Unicode username with Σ as the final char leads to an error loading profile page

Can this also affect user related slugs? (containing the username)
We have a few users that use UTF-8 usernames and some of them can’t access their profiles…

2 Likes

It should not affect user at all as the routes are completely different.

Can you share a link where a profile fails to load? Or at least an example of a username that triggers the bug?

4 Likes

This is one case: https://rembetiko.gr/u/σπυρος

The username is ΣΠΥΡΟΣ (which is the capital form of σπυρος)


Sorry for the greek :sweat_smile:

2 Likes

This page is behind a Cloudflare proxy? Can you test with that off?

Also what are the values of the settings:

  • allowed unicode username characters

  • unicode usernames

3 Likes

Here are the values (pretty standard :sweat_smile:)

Yes

I just disabled the proxy, and tested again. The issue unfortunately persists. I will keep the proxy disabled for a bit so that you can test it yourself if you want :slight_smile:


Thank you very much for your help! :smiley:

2 Likes

Hmmm.

If I try to load the upper case it loads: Προφίλ - ΣΠΥΡΟΣ - Ρεμπέτικο Φόρουμ at first and then fails on a subsequent JSON fetch to the lowercase version.

Looks like an error between our upper/lower case handling.

6 Likes

Strangely this one works:

https://rembetiko.gr/u/αγγελικη_ντοτη

The username is ΑΓΓΕΛΙΚΗ_ΝΤΟΤΗ (again capital form of αγγελικη_ντοτη)

2 Likes

Could it be that in Greek, there are two ways to uncapitalize the letter ‘Σ’?

  • ‘ς’ when it is used at the end of a word
  • ‘σ’ anywhere else
2 Likes

So is this wrong?

[1] pry(main)> "ΣΠΥΡΟΣ".downcase
=> "σπυροσ"
2 Likes

Yes, grammatically it is wrong. The correct form should be “σπυρος”

2 Likes

Oh, so I’m afraid that is a Ruby bug:

➜  ruby --version           
ruby 3.0.0dev (2020-12-16T18:46:44Z master 93ba3ac036) [x86_64-linux]
➜  irb           
irb(main):001:0> "ΣΠΥΡΟΣ".downcase
=> "σπυροσ"
3 Likes

But it works nicely when the link is created… So there must be a way for it to work… (?)

https://rembetiko.gr/u/σπυρος

2 Likes

It shouldn’t matter if Ruby converts the username into the grammatically correct lowercase version of the username as long as it always looks up users with the normalized username (User.normalize_username in Ruby) and the username_lower in the database.

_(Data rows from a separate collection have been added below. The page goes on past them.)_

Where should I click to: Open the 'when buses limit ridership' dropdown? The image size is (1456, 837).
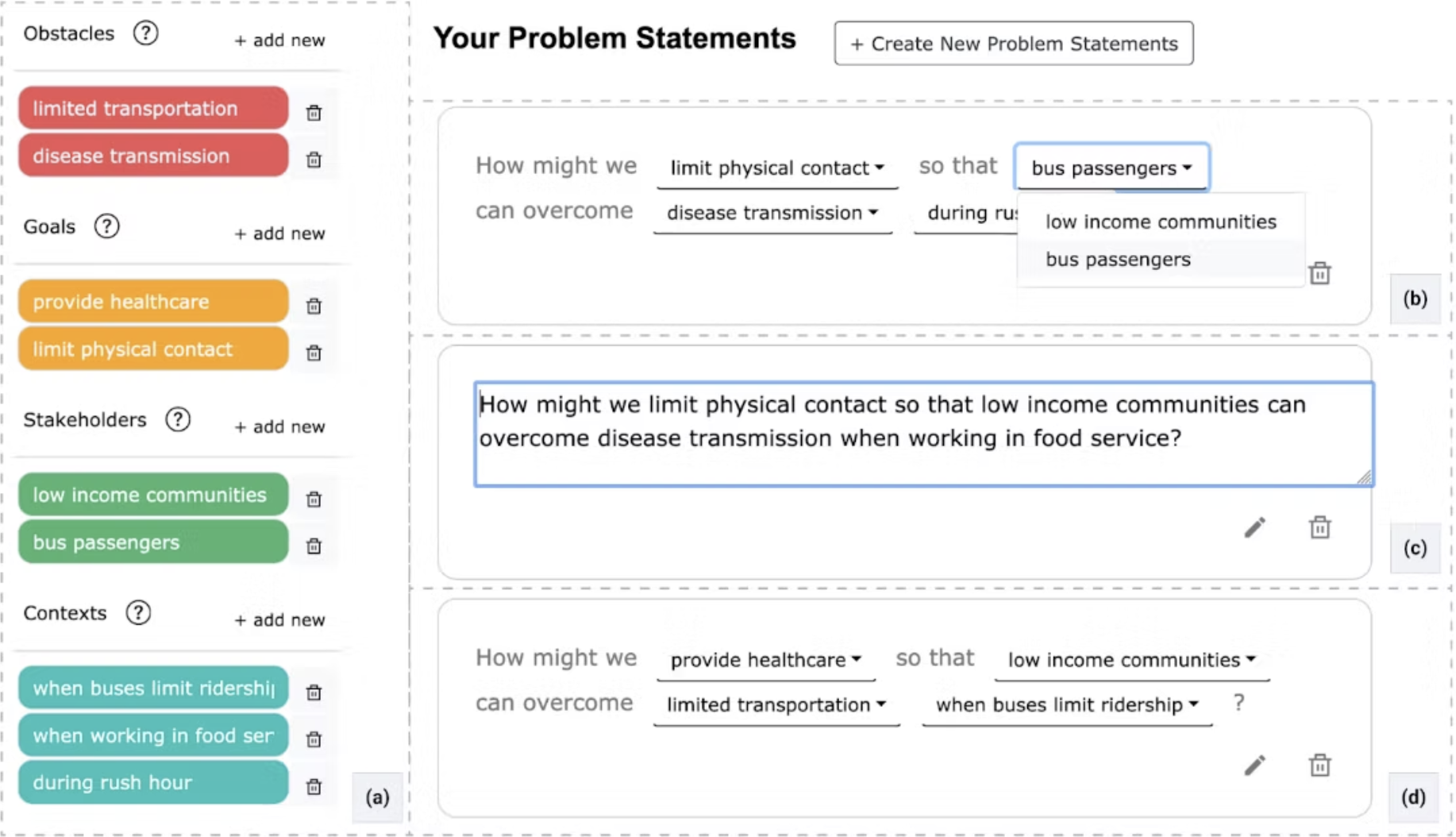1066,705
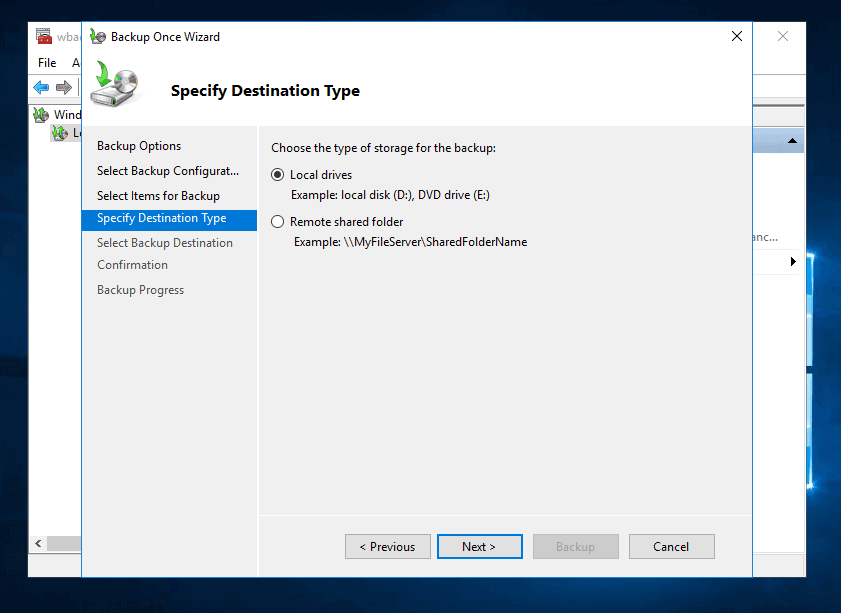Viewport: 841px width, 613px height.
Task: Collapse the Actions pane section with up arrow
Action: pyautogui.click(x=793, y=142)
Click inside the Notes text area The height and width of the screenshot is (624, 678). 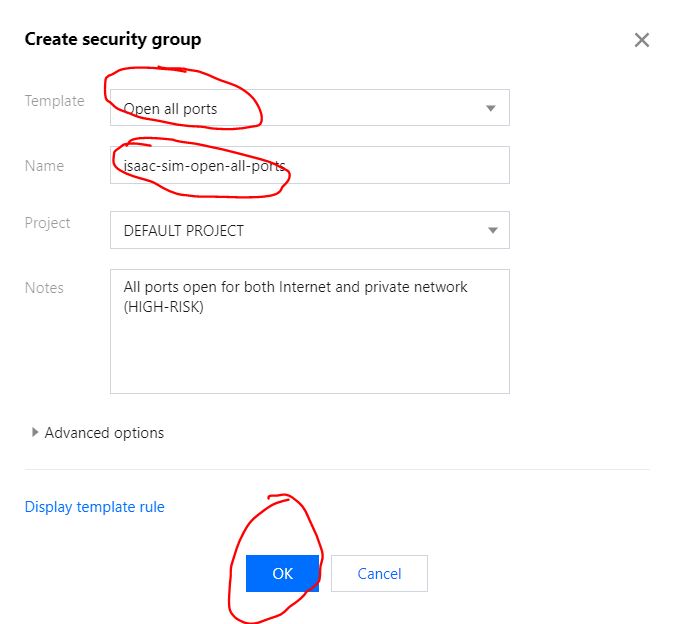pyautogui.click(x=309, y=350)
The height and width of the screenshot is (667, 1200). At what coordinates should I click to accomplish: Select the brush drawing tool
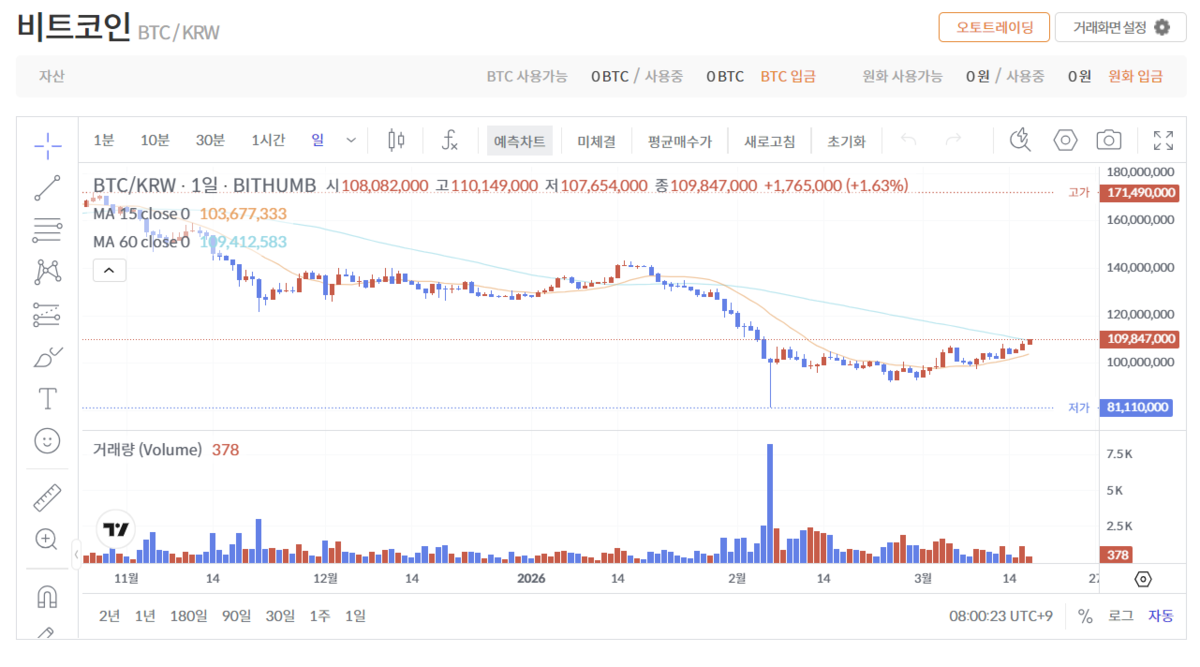click(x=47, y=356)
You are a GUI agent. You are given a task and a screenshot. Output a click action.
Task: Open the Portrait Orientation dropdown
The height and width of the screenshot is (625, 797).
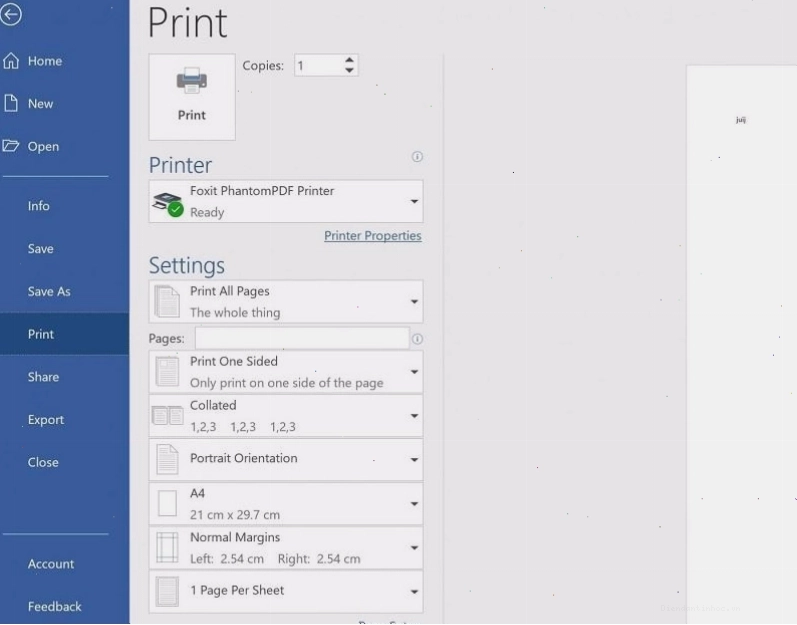(286, 459)
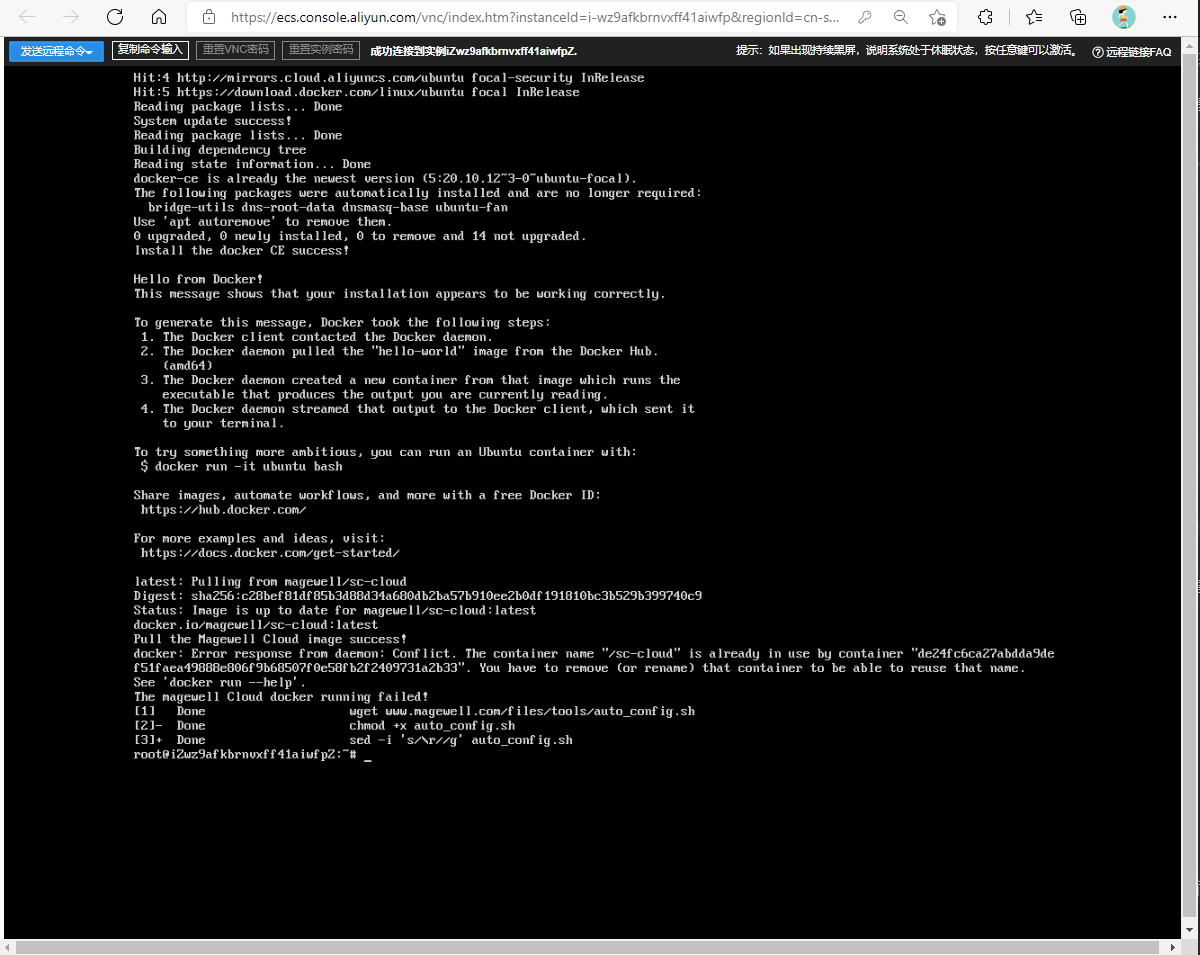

Which JSON fetch fails? It’s quite likely that there’s a route that uses a different mechanism for comparing usernames.

4 Likes

Maybe it’s because Ruby and JS have different implementations?

➜  ruby --version           
ruby 3.0.0dev (2020-12-16T18:46:44Z master 93ba3ac036) [x86_64-linux]
➜  irb           
irb(main):001:0> "ΣΠΥΡΟΣ".downcase
=> "σπυροσ"
➜  node
Welcome to Node.js v12.11.1.
Type ".help" for more information.
> "ΣΠΥΡΟΣ".toLowerCase()
'σπυρος'

Firefox does the same as NodeJS in my tests.

The endpoint /u/#{username}.json only bring the username column and not the username_lower column, so maybe we are relying in the browser here? Digging it now…

6 Likes

Oh, that’s bad. So, the problem is probably this:

https://github.com/discourse/discourse/blob/9870a0b6a1ba86e1e6192d32145507acbd53d43a/app/assets/javascripts/discourse/app/models/user.js#L264-L267

I was going to suggest to add the username_lower to the UserSerializer on the server instead of doing it on the client, but this would still leave us with a couple of other occurrences of username.toLowerCase.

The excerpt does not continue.